(Stored items)

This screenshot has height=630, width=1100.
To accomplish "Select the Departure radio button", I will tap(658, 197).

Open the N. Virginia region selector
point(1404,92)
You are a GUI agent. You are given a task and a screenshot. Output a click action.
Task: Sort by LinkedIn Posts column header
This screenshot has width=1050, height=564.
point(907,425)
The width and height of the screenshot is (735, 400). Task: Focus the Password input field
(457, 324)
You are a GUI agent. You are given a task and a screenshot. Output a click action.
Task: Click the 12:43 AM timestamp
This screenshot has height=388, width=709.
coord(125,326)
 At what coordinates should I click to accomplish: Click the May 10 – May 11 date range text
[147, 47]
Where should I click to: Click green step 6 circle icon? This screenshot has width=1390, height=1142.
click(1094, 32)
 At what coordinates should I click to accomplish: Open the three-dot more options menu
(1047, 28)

◆ **Work instruction**
This exercise asks for the line with "At what coordinates should I click to accomplish: Open" and all lines after it through the end of the records above, retyped exactly and with nothing else.

◆ **Your solution**
 At what coordinates should I click to accomplish: Open the three-dot more options menu
(1047, 28)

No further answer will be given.